Among developed countries, according to the March of Dimes, the United States is one of the most dangerous places to give birth. About 22,000 babies die in the United States each year — that’s two babies an hour. Every 12 hours, a woman dies from complications due to pregnancy. According to the March of Dimes, more than 60% of those deaths are preventable.
In North Carolina, the preterm birth rate improved from 10.5% of live births in 2017 to 10.4% in 2018. A birth is considered premature or preterm when it takes place before a woman’s 37th week of pregnancy. It is considered a key indicator of maternal and infant health.
Among black moms, the preterm birth rate in North Carolina was highest at 13.8%. For American Indian moms, it was 11.9%; 9.3% for whites; 8.9% for Hispanic moms; and 8.6% for Asian mothers.
Among counties, the preterm birthrate was highest in Cumberland County, coming in at 11.2%. The rate in Durham County, at 10.1%, had worsened compared to the previous year. Wake County’s rate remained the same at 8.9%.
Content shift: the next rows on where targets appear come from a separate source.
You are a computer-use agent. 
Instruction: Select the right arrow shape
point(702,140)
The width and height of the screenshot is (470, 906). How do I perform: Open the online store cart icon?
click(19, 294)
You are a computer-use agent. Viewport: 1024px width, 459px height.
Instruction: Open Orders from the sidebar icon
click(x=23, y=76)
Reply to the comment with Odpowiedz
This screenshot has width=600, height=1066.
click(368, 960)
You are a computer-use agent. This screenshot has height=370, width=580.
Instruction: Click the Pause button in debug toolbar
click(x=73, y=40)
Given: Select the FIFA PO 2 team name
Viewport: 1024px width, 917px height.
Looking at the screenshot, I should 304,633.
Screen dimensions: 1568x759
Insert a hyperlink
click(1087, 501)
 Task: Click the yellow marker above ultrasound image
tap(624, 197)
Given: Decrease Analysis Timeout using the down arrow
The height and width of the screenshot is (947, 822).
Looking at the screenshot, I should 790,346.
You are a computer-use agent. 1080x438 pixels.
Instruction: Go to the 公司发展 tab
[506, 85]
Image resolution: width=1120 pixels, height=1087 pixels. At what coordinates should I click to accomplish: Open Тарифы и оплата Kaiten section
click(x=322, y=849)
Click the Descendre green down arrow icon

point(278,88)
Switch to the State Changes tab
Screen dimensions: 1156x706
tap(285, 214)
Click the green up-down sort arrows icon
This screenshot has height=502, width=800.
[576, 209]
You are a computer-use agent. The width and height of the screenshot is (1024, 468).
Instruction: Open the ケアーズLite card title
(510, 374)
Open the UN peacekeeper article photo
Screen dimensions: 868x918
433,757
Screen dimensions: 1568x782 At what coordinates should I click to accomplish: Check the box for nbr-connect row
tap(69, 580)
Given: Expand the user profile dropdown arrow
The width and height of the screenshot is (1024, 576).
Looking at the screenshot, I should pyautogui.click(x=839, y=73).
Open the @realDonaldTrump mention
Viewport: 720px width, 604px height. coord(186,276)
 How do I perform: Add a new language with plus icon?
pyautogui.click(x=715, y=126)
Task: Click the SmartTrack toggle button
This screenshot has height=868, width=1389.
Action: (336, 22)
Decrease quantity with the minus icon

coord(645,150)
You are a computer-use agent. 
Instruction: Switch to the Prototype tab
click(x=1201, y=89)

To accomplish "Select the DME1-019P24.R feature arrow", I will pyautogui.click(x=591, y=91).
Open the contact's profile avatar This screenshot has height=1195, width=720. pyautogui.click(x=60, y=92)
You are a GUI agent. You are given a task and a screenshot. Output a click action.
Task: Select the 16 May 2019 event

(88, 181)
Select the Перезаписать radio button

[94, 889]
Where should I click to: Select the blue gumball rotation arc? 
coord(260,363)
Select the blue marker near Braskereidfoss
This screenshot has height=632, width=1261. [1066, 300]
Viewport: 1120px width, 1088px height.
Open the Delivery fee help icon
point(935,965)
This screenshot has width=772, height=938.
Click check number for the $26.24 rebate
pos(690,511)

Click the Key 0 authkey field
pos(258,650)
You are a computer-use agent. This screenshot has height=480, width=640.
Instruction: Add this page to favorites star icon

According to the March of Dimes, high rates of preterm births are costly, totaling about $64,000, including medical care for premature children, special education services and lost productivity.
To improve the health of moms and babies in North Carolina, the March of Dimes recommended these four policy actions for lawmakers and employers:
- Closing the healthcare coverage gap
- Enhancing insurance reimbursement for group prenatal care
- Providing workplace accommodations for pregnant and nursing women
- Offering paid parental leave
“Every American should be alarmed about the state of maternal and infant health in this country, because it is an issue that touches each one of us. This is one crisis, not two. The health of moms and babies is powerfully linked, and we need to start treating it as such,” said Stacey D. Stewart, president and CEO of March of Dimes, in the press release. “This crisis is about the moms and babies we have lost, and those who face serious health challenges. It’s not fine. But with your help, it can be.”
The March of Dimes is taking action in North Carolina to improve the health of moms and babies by taking part in trainings for healthcare providers and medical students; serving on state task forces; and launching a preconception health campaign, among other collaborations.
To raise awareness about the conditions for moms and babies, November is Prematurity Awareness Month. More information is on the March of Dimes’ website.